Other challenges to Fed independence
The possibility of Bessent holding both roles is one of a few signs that public debts are rising over inflation as a policy priority, especially after the estimated $3.3 trillion debt bomb coming from Republicans’ tax-and-spending cut bill, which the president signed into law July 4.
Trump has recently been encouraging the Fed to lower interest rates not simply because they would make lending cheaper and juice the markets but because they would make public debt payments cheaper.
“Hundreds of billions of dollars being lost!” Trump wrote late last month on Truth Social in reference to debt service payments, again encouraging Powell to lower rates.
Sen. Ted Cruz (R-Texas) also suggested getting rid of interest payments on the $3.2 trillion in reserves that commercial banks hold now with the Fed. That could encourage them to buy bonds to get a comparable return, or the Fed could force banks to hold onto their reserves.

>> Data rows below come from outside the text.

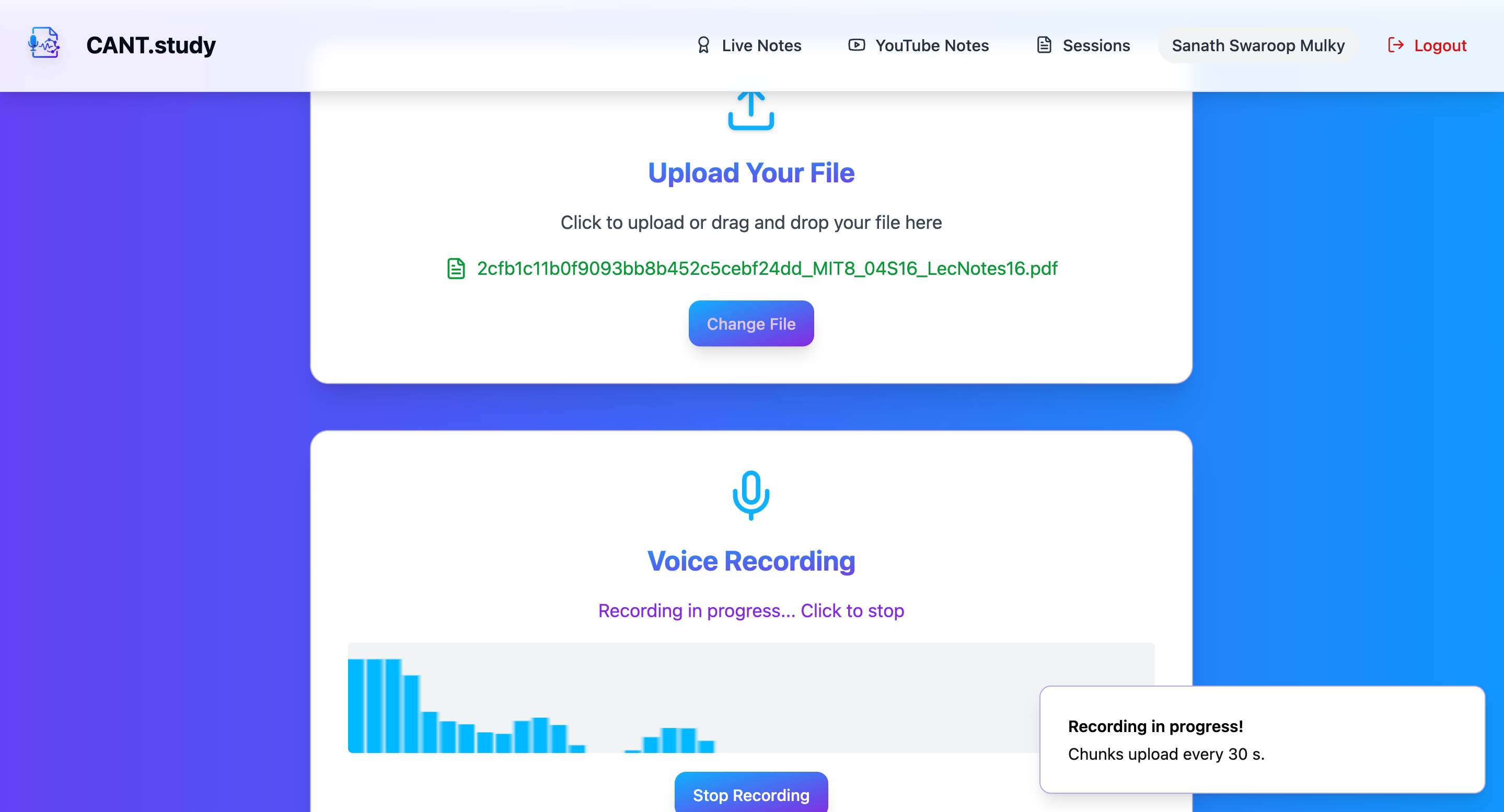Open Sanath Swaroop Mulky profile pill
The image size is (1504, 812).
[x=1258, y=45]
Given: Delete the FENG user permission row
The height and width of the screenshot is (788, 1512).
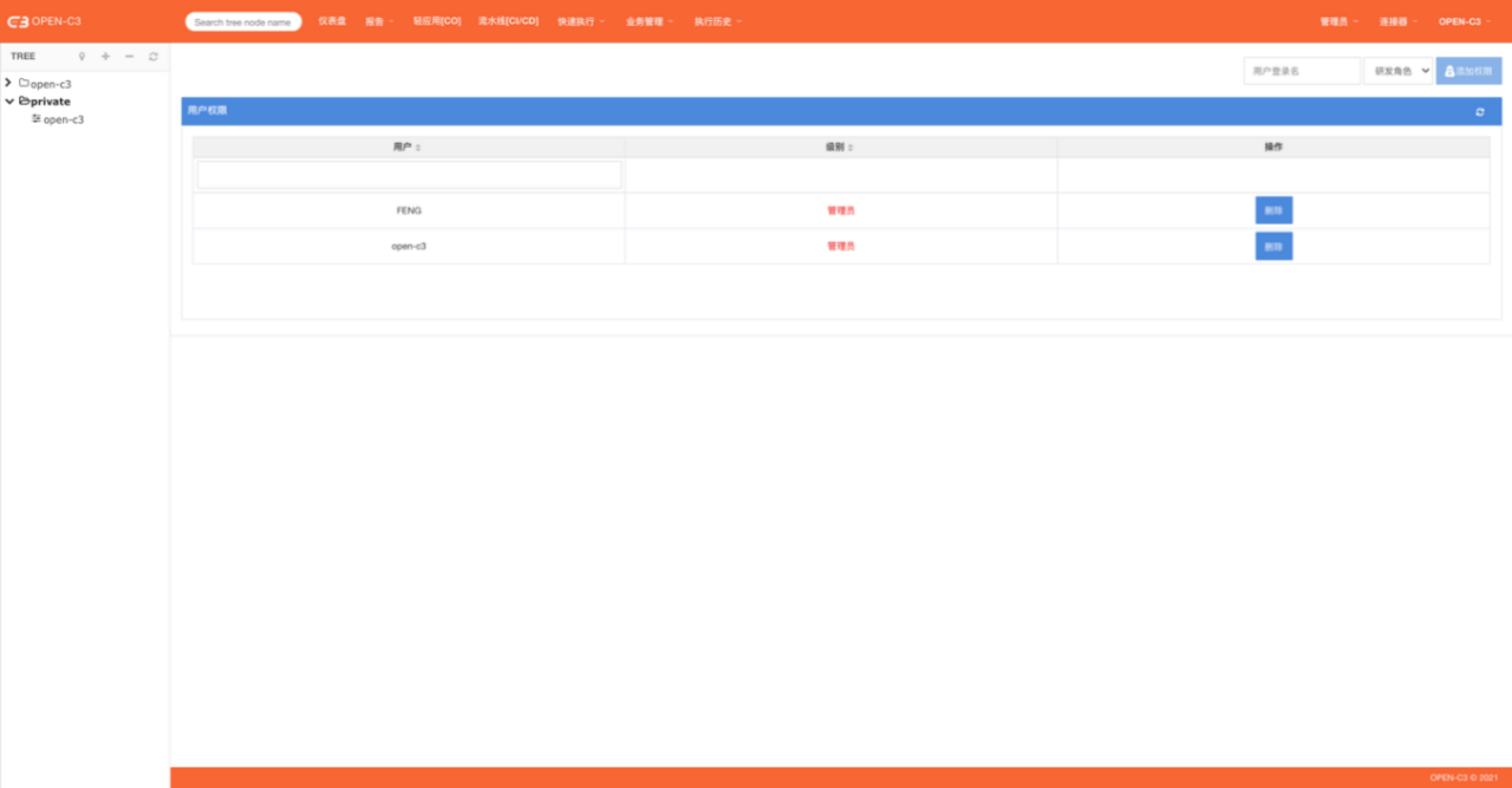Looking at the screenshot, I should (1273, 210).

“That’s a form of financial repression,” Beckworth said, referring to when debts get inflated away as the rate of inflation surpasses the rate of interest.
“It’s a tax on the banks. It sounds crazy, but it’s been used in other countries,” he added.
The Fed also recently advanced a plan to change big banks’ leverage ratios. This could also encourage bond buying, which would lower long-term interest rates, just like quantitative easing.
“We want to ensure that the leverage ratio does not become regularly binding and discourage banks from participating in low-risk activities, such as Treasury market intermediation,” Powell said last month.
Warnings about ‘fiscal dominance’
The various ad hoc changes to monetary policy stemming from the debt and Trump’s attacks on the Fed — including the potential second role for Bessent — are being labeled by economists on both the right and the left as “fiscal dominance.”
In a recent op-ed published by the Washington Post, Biden administration economist Lael Brainard called the president’s debt-invoking missives to the Fed “a remarkably clear statement of what economists call fiscal dominance.”
Others don’t give that concept much credence but see the proposals as simply another attack on agency independence similar to the ones the Trump administration has carried out on other agencies like the Environmental Protection Agency, U.S. Agency for International Development (USAID), the Consumer Financial Protection Bureau and others.
“Fiscal dominance and monetary dominance are incoherent concepts,” financial researcher Nathan Tankus told The Hill. “We have one entity that has wide discretion over economic policy, and that’s the Federal Reserve.”
“It makes decisions in response to the macroeconomic environment, and that’s really the long and the short of it,” Tankus added.